_DIRECTIONS_:
Output the data below in full, character for character.

_EXTRACTED ENTRIES_:
|---|

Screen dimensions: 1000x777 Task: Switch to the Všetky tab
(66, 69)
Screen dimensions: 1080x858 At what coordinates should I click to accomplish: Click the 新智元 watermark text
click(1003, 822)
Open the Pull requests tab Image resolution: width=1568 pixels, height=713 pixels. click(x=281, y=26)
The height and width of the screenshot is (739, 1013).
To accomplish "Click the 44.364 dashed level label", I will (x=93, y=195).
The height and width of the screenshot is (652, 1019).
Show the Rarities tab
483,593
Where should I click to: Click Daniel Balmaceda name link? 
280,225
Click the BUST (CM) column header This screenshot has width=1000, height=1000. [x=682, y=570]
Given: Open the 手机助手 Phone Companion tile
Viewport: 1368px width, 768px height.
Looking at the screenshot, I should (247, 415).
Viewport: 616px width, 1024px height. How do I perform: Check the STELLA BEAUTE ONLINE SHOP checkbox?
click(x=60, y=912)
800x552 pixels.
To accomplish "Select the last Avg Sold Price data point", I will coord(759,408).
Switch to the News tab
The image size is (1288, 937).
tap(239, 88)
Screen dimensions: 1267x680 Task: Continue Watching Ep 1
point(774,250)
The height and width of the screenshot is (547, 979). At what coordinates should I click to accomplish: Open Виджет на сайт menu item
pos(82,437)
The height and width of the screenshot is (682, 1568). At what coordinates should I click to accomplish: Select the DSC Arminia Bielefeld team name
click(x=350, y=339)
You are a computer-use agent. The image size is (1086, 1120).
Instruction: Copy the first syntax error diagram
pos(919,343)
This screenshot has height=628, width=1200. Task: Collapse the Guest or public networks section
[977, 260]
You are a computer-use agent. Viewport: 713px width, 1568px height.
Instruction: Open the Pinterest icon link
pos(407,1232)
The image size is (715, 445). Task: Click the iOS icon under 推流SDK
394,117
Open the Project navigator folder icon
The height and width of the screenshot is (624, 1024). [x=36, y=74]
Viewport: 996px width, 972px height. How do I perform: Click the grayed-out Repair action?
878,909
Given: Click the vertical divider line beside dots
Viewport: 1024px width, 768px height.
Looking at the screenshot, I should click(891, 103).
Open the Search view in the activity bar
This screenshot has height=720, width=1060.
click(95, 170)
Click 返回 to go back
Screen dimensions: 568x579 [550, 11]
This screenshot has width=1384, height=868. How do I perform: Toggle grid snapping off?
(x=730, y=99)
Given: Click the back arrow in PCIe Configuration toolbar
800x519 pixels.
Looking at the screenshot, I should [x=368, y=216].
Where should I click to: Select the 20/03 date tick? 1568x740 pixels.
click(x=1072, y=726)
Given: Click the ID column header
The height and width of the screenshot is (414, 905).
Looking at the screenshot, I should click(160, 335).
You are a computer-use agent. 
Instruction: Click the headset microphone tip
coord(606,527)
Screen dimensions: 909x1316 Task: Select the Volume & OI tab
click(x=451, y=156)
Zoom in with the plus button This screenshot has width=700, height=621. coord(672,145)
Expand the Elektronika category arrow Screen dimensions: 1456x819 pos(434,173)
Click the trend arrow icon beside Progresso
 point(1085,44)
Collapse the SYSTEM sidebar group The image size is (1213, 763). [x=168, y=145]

|---|

_YOUR RESPONSE_:
Screen dimensions: 1000x777 Task: Switch to the Všetky tab
(66, 69)
Screen dimensions: 1080x858 At what coordinates should I click to accomplish: Click the 新智元 watermark text
click(1003, 822)
Open the Pull requests tab Image resolution: width=1568 pixels, height=713 pixels. click(x=281, y=26)
The height and width of the screenshot is (739, 1013).
To accomplish "Click the 44.364 dashed level label", I will (x=93, y=195).
The height and width of the screenshot is (652, 1019).
Show the Rarities tab
483,593
Where should I click to: Click Daniel Balmaceda name link? 
280,225
Click the BUST (CM) column header This screenshot has width=1000, height=1000. [x=682, y=570]
Given: Open the 手机助手 Phone Companion tile
Viewport: 1368px width, 768px height.
Looking at the screenshot, I should (247, 415).
Viewport: 616px width, 1024px height. How do I perform: Check the STELLA BEAUTE ONLINE SHOP checkbox?
click(x=60, y=912)
800x552 pixels.
To accomplish "Select the last Avg Sold Price data point", I will coord(759,408).
Switch to the News tab
The image size is (1288, 937).
tap(239, 88)
Screen dimensions: 1267x680 Task: Continue Watching Ep 1
point(774,250)
The height and width of the screenshot is (547, 979). At what coordinates should I click to accomplish: Open Виджет на сайт menu item
pos(82,437)
The height and width of the screenshot is (682, 1568). At what coordinates should I click to accomplish: Select the DSC Arminia Bielefeld team name
click(x=350, y=339)
You are a computer-use agent. The image size is (1086, 1120).
Instruction: Copy the first syntax error diagram
pos(919,343)
This screenshot has height=628, width=1200. Task: Collapse the Guest or public networks section
[977, 260]
You are a computer-use agent. Viewport: 713px width, 1568px height.
Instruction: Open the Pinterest icon link
pos(407,1232)
The image size is (715, 445). Task: Click the iOS icon under 推流SDK
394,117
Open the Project navigator folder icon
The height and width of the screenshot is (624, 1024). [x=36, y=74]
Viewport: 996px width, 972px height. How do I perform: Click the grayed-out Repair action?
878,909
Given: Click the vertical divider line beside dots
Viewport: 1024px width, 768px height.
Looking at the screenshot, I should click(891, 103).
Open the Search view in the activity bar
This screenshot has height=720, width=1060.
click(95, 170)
Click 返回 to go back
Screen dimensions: 568x579 [550, 11]
This screenshot has width=1384, height=868. How do I perform: Toggle grid snapping off?
(x=730, y=99)
Given: Click the back arrow in PCIe Configuration toolbar
800x519 pixels.
Looking at the screenshot, I should [x=368, y=216].
Where should I click to: Select the 20/03 date tick? 1568x740 pixels.
click(x=1072, y=726)
Given: Click the ID column header
The height and width of the screenshot is (414, 905).
Looking at the screenshot, I should click(160, 335).
You are a computer-use agent. 
Instruction: Click the headset microphone tip
coord(606,527)
Screen dimensions: 909x1316 Task: Select the Volume & OI tab
click(x=451, y=156)
Zoom in with the plus button This screenshot has width=700, height=621. coord(672,145)
Expand the Elektronika category arrow Screen dimensions: 1456x819 pos(434,173)
Click the trend arrow icon beside Progresso
 point(1085,44)
Collapse the SYSTEM sidebar group The image size is (1213, 763). [x=168, y=145]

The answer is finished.